Mrs Elizabeth Boyle suffered from vocal cord nodules causing hoarseness. In December 1991, she was advised to follow a regime designed to reduce stress on the throat and voice. She had surgery and began a routine that included sipping water throughout the day, refraining from raising her voice, and avoiding background noise. The nodules did not recur. However, in 2000, her employer removed a partition that separated her from a stock control room. She subsequently brought a claim for disability discrimination against her employer, SCA Packaging Limited in a Northern Ireland industrial tribunal.
SCA disputed whether Boyle was disabled for the purposes of the Disability Discrimination Act 1995 (DDA). Section 1(1) of the DDA states that a person has a disability if he/she has a physical or mental impairment that has a substantial and long-term effect on his/her ability to carry out normal day-to-day activities. Schedule 1 to the DDA supplements this by stating that an impairment which would be ‘likely’ to have a substantial adverse effect on the ability of the person concerned to carry out normal day-to-day activities, but for the fact that measures are being taken to treat or correct it, is to be treated as ‘having that effect’.
The guidance on matters to be taken into account in determining questions relating to the definition of disability, which must be considered by a tribunal determining whether a person is disabled, states: “It is likely that an event will happen if it is more probable than not that it will happen”. Applying this test, the tribunal found that the vocal nodules were ‘likely’ to recur if Boyle did not follow her voice management regime.

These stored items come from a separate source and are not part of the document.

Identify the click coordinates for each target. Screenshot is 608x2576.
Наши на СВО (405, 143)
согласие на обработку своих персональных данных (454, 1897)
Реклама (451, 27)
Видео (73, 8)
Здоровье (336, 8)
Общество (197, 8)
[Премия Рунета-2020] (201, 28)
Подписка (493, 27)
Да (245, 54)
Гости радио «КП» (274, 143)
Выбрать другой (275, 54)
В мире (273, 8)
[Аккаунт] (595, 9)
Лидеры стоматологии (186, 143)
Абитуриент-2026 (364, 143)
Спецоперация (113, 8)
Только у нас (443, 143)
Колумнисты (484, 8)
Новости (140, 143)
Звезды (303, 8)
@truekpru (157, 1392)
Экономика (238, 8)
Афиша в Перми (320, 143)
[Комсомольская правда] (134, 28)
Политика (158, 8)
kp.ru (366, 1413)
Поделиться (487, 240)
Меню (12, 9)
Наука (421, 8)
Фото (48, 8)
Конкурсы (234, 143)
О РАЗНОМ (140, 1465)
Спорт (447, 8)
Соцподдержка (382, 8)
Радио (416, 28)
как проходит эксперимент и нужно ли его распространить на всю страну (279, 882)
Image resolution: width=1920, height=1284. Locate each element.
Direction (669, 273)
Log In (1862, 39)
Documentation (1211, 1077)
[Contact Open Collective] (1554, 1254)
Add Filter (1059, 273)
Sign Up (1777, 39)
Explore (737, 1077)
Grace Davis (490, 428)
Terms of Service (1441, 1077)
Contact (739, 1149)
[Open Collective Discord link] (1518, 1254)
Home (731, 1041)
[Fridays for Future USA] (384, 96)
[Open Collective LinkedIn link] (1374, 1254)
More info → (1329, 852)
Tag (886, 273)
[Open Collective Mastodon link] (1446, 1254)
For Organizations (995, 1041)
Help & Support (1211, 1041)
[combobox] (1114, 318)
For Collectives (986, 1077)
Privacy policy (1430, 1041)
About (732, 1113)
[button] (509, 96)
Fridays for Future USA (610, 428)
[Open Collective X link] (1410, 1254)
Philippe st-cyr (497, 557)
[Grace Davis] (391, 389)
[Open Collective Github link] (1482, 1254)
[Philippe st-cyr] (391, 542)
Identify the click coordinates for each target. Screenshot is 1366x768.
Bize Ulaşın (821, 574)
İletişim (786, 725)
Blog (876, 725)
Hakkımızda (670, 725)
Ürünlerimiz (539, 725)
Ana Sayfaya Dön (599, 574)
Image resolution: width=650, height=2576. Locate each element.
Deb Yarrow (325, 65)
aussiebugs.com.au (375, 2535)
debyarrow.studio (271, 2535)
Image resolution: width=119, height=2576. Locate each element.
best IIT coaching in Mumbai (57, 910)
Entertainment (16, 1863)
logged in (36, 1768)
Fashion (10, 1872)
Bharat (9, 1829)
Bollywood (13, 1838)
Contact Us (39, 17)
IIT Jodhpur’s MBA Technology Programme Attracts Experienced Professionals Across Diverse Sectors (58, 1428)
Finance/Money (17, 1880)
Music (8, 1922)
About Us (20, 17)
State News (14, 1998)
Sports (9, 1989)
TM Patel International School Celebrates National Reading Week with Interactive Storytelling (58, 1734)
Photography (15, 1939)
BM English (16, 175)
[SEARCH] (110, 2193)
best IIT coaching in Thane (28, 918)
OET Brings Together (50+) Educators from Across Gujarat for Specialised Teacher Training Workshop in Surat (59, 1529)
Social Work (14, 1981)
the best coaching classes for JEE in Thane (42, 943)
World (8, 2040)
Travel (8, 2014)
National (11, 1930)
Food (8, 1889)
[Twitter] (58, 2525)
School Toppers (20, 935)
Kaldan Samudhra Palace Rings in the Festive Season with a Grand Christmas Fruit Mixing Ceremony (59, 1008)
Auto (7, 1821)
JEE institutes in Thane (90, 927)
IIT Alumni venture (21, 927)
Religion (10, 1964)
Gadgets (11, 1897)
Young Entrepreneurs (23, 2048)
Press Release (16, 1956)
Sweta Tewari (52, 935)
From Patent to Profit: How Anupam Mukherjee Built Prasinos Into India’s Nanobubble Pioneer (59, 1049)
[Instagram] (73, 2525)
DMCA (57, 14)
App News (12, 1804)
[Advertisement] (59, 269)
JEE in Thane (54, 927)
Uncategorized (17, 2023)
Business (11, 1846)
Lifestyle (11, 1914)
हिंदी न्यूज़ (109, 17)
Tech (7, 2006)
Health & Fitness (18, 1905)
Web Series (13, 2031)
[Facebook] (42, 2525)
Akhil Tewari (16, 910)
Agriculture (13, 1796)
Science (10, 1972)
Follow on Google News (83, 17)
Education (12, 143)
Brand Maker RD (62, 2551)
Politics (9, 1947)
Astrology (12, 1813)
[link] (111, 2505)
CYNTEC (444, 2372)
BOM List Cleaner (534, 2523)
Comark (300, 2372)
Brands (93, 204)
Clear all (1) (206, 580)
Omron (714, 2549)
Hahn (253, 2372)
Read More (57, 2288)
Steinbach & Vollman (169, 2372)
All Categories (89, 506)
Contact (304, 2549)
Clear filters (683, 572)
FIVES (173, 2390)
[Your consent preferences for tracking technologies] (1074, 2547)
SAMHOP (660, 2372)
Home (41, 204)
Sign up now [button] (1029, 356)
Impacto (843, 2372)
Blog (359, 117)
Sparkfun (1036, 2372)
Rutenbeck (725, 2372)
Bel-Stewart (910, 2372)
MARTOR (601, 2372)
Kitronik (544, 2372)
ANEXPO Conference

However, the Northern Ireland Court of Appeal (NICA) took a different view, holding that ‘likely’ in the DDA context means that something ‘could well happen’, which is an easier threshold for a claimant to cross. NICA dismissed SCA’s appeal. SCA then appealed to the House of Lords.
It dismissed SCA’s appeal unanimously. The House of Lords considered that ‘likelihood’ is a variable concept, and, having considered the purpose of the DDA, the House of Lords agreed with the NICA that the appropriate meaning of ‘likely’ in the Act is ‘could well happen’, which it considered to be a broader and less exacting test than ‘more probable than not’.
This case concerned the so-called deemed effect provisions of the DDA by virtue of which a person who is not disabled will be treated as being disabled if they have an underlying impairment that would be a disability, but the effect of medical treatment or other corrective measures is such that they are able to function more normally. The word ‘likely’ also appears in other provisions in Schedule 1 to the DDA, and would now be interpreted in the same way.
The effect of this decision is that it will be easier for claimants to establish that they are entitled to the protection conferred by the DDA, and employers will need to be more wary of how they treat employees with well-managed health problems.
The House of Lords also disapproved of the Industrial Tribunal’s decision to convene a preliminary hearing to decide whether Boyle was disabled, as in this case it contributed to delay. In many cases, the issue of whether an employer could reasonably be expected to make adjustments will involve the same evidence as determination of whether the employee is disabled.